玉突きリフォーム
指輪のエメラルドを取換え加工
尼崎市のY様から、
「何十年も前に、主人にエメラルドのリングを買ってもらったのだけれど、キズが気になって着けられないから、何とかならないかしら」と相談を受けました。
見せてもらうと、センターに1.73カラットのエメラルドが入り、周りにメレダイヤを放射状に配した、立派なリングでした。
しかし、エメラルドに、指輪にしては少し気になるキズ(内包物)があります。
元来、エメラルドはキズ(内包物)が多くて目立つ宝石です。
以前は、キズがあるから本物、と言われた時代もあったくらいです。
近年は、お客様が買われた当時に比べて、円が強くなった分、キズの少ない高級品がお値ごろで手に入るようになりましたが、以前は高くてもキズの多い石が多かったようです。
お客様の希望は、亡きご主人様に買ってもらった記念の品だから、何とかセンターストーンのエメラルドの中石だけを取り替えることは出来ないだろうか、とのことでした。
中石を生かして、新しい形に枠をリフォームする例は多いのですが、枠を残して中石だけをそっくり取り替えるリフォームは、あまりありません。
というのは、エメラルドカットの色石などは、同じサイズの石を探すことは、殆んど不可能だからです。
石の縦横深さのサイズが合わなければ、周りにビッシリダイヤを埋め込んだ枠に入れることは出来ません。

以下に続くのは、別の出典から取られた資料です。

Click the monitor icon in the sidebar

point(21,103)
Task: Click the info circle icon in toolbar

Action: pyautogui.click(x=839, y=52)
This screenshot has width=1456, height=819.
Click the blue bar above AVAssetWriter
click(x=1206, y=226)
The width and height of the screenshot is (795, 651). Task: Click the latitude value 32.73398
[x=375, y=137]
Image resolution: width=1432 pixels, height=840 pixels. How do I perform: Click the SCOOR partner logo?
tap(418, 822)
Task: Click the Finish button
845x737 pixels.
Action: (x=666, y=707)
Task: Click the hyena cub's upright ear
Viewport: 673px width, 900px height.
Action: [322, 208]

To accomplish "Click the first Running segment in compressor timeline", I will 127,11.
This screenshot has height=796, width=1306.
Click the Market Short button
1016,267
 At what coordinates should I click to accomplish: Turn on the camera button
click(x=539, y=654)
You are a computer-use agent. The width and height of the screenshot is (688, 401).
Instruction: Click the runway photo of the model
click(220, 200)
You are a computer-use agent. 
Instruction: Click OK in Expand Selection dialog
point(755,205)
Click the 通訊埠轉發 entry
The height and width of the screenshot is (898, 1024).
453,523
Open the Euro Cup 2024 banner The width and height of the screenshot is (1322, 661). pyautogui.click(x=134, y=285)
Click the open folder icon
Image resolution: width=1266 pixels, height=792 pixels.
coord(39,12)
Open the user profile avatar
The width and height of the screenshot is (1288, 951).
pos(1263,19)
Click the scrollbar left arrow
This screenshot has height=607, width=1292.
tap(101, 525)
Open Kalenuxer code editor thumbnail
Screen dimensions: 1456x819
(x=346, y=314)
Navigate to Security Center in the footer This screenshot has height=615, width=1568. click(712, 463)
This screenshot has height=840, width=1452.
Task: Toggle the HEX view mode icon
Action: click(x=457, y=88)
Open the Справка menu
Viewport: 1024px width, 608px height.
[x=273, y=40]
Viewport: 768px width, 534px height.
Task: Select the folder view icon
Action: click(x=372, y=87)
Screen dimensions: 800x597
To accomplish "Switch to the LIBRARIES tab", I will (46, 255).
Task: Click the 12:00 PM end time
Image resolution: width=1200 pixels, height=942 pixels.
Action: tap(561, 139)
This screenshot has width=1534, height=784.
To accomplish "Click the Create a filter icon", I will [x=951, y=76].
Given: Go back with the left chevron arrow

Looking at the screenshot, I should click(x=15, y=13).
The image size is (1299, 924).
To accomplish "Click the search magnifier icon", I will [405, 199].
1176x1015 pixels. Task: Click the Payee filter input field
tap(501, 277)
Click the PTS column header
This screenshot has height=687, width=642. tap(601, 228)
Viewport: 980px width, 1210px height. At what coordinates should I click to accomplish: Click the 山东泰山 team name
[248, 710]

そこで、お客様のご希望を実現する二つの方法を考えました。
一つは、大きさの似たキズのないエメラルドを用意して、その石に合わせて、そっくり同じ形のリングをオーダーメードする方法です。
もう一つは、同じサイズの石が入手できる可能性は低いので、今付いているものより若干大きいサイズの石を探して、枠に合うようにエメラルドをリカットしてセットする方法です。
どちらの方法にも一長一短ありますが、オーダーメードする方がより現実的では、と思われました。
オーダーメードなら、縦横のサイズをいわなければ、似通ったカラット数の石を探すことは出来ますし、元のリングの地金や脇石も、そのまま再利用して作り直すことが出来ます。
しかし、新しい中石のサイズに合わせて枠を作るので、元の形に近いとはいえ、微妙に変わることは避けられません。
そして、中石代のほかに、手作り加工代が掛かります。
もう一つの、中石だけ取り替える方法は、元の形をそのまま残すことは出来る反面、高価な石をわざわざカットして、枠に合うよう小さくしなければならないジレンマがあります。
現実的には、ロスのないような、元の石よりわずかに縦横のサイズが大きい石など見つかるだろうか、ということです。
とりあえず、エメラルドのルースを探すことから始めました。
しかし、サイズの近いルースは少なく、あっても、非常に高いことをいいます。
一般的に、色石のルースは、こちらから迎えに行く(欲しいという)と高くなる性質を持っています。
ルースを探すより、同じような大きさのエメラルドリングの製品が割安であるから、それに買い換えてもらうよう勧めた方がいい、と言ってくれる業者もありました。
同じ形で残したい、というお客様の希望を叶えてあげたいと思いながらも、ルースでは高くなりすぎるから、これはちょっと無理かも、と思い始めていました。
この状況を、お客様には正直にお話ししました。
つまり、ルースを手当てすると、ロスの出ないような同じようなサイズはなかなか見つからないし、見つけたとしても、思ったより割高になります。
形は違うけど、同じような大きさのエメラルドが載ったリングなら、割安に入手出来ますが、どうしましょうと聞くと
「どうしてもあの形を残したい、ダメならそのままで置いておくわ」といわれました。
それは当たり前ですよね。
ご主人との思い出の形を残したまま中石を取り替えたいのに、元の形が変わってしまっては、何の意味もありませんから。
そこで、もう一度奮起して方々の業者に当たって見ました。
そのうちの一軒が、
「それに近いルースが一個だけありますよ、よければ安くしておきますが」
と連絡があり、早速見せてもらいました。
お客様の気持ちが通じたのか、奇跡が起きました。
お客様のエメラルドが1.73カラットで、発見したルースが1.75カラット。
縦のサイズは殆んど同じで、横巾がほんのわずかに大きいだけでした。
しかも、綺麗で割安です。
こんなにピッタリの石が見つかるなんて、本当に信じられないほどです。
早速、お客様の了解を得て、その石の横巾だけ少しリカットして枠にセットしました。
完成して納品すると「思い出の品が、綺麗になって戻ってきた」と大変喜んでいらっしゃいました
残った元のエメラルドは、角ダイヤを二個入れて、ペンダントに加工しました。
リングでは気になる傷でも、ペンダントなら大丈夫。